Si plusieurs élèves sont auteurs, ces derniers seront reçus séparément selon le même protocole.
• Recevoir les familles
Dès lors que les élèves ont été reçus en entretiens individuels, il importe de recevoir les familles, en priorité les parents de l’élève victime et ceux de l’élève ou des élèves auteur(s). Le dialogue qui se met en place entre l’établissement et les familles est essentiel, et permet de les associer pleinement au traitement de la situation dans une logique de co-éducation.
Les parents de l’élève victime doivent être informés de la situation, ainsi que des mesures qui ont été prises par l’établissement. Il est important également de les informer de leurs droits. Les parents ont effectivement la possibilité de déposer une main courante ou d’effectuer un dépôt de plainte. Le rôle du chef d’établissement (ou de son représentant) dans le contexte de ce rendez-vous est de rassurer les parents en leur garantissant la protection de leur enfant. Ce rendez-vous peut être également l’occasion de leur proposer de rencontrer l’assistante sociale pour être accompagnés dans leurs démarches. De même, l’aide de l’infirmière scolaire ou de la psychologue de l’Éducation nationale peut également s’avérer précieuse dans un contexte de souffrances psychologiques.
Quant aux parents de l’élève auteur, ils devront également être informés de la situation. Il conviendra de leur expliquer les conséquences des actes de leur enfant sur l’élève victime. Les parents devront être informés des sanctions encourues par leur enfant au regard du degré de gravité du harcèlement (blâme, mesure de responsabilisation, conseil de discipline…).
• Et après… ?
Lorsque l’on estime que la situation est stabilisée, il s’agira de mettre en œuvre des mesures d’accompagnement adaptées en direction de l’élève victime, mais aussi de l’élève ou des élèves auteur(s). Les équipes éducatives devront être informées de la situation afin de rester en état de veille et de vigilance.

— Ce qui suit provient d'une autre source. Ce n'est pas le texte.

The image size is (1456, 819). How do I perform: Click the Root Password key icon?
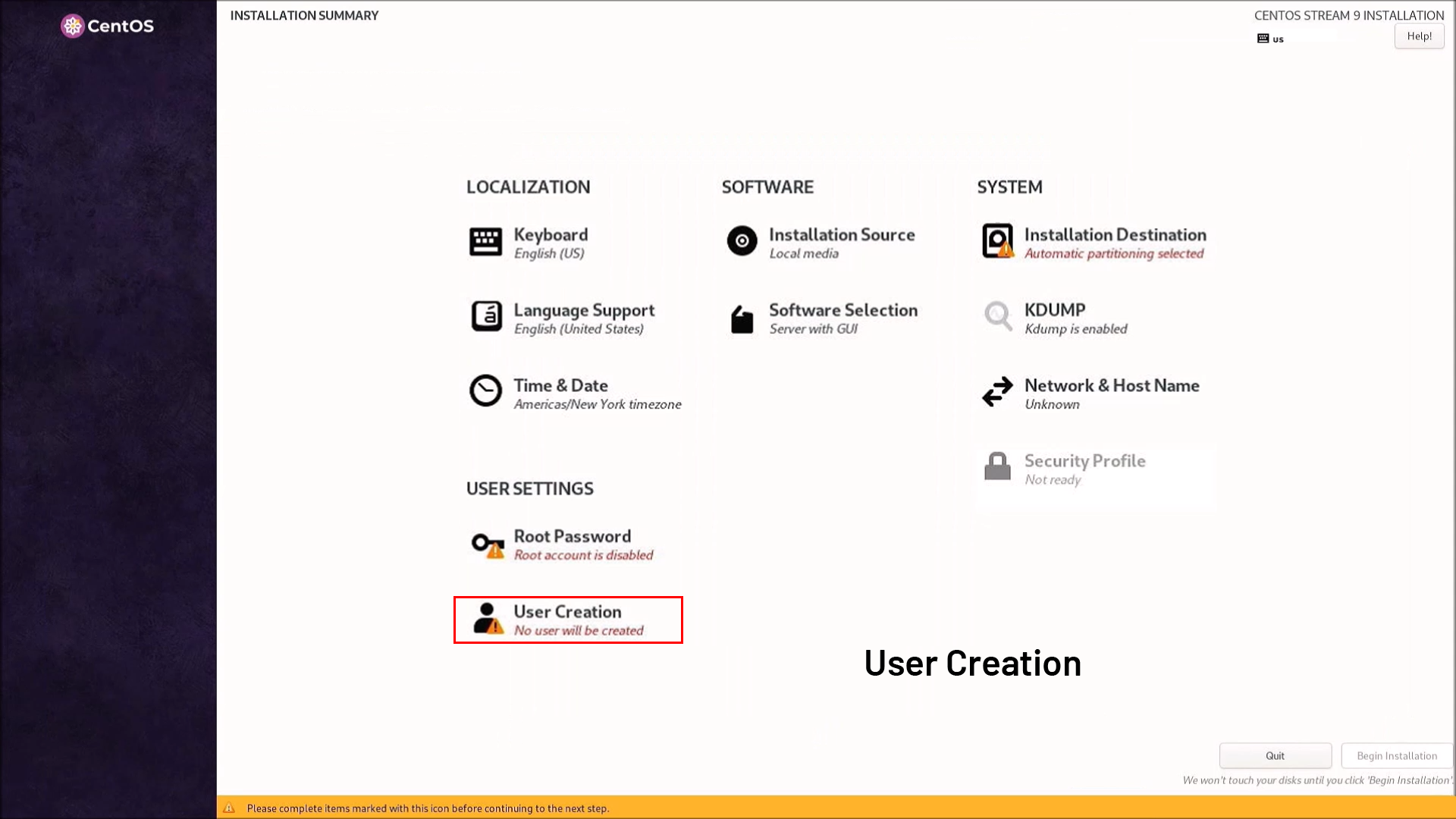point(487,544)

Les élèves pourront être orientés, après accord de leurs parents, en fonction de la situation, vers l’infirmière scolaire, le CPE, l’assistante sociale ou la psychologue de l’Éducation nationale. Il est également possible d’orienter les élèves vers un lieu d’accueil et d’écoute extérieur à l’établissement, comme la Maison des adolescents (MDA) ou un Centre médico psychologique (CMP). Quelle que soit l’option choisie, un suivi régulier de ces élèves doit impérativement se mettre en place et se prolonger autant que nécessaire. Parallèlement à ces mesures de suivi, il peut être pertinent de mener des actions de prévention dans la classe où le harcèlement a eu lieu en faisant appel à des partenaires extérieurs (référent police ou gendarmerie, BPDJ, ambassadeurs lycéens contre le harcèlement, référent harcèlement, magistrat, formateurs CLEMI en cas de cyberharcèlement, équipes mobiles de sécurité…) ou en mobilisant à l’interne des personnels ressources au sein de l’établissement (CPE, infirmière, assistante sociale).
Face au harcèlement scolaire, tous les acteurs du système éducatif doivent se mobiliser pour lutter contre ce phénomène. Chacun à son niveau doit se sentir concerné et pouvoir s’impliquer dans la lutte contre le harcèlement. Les actions de prévention menées dans les établissements scolaires sont indispensables, cependant il convient également de mener une réflexion sur les stratégies à mettre en place pour apprendre aux élèves à mieux vivre ensemble en les aidant à accepter leurs différences et à trouver d’autres réponses que la violence dans les situations de tensions et de conflits. La prévention du harcèlement scolaire passe en effet par des actions de sensibilisation en direction des élèves et des familles, mais aussi en agissant sur le climat de classe.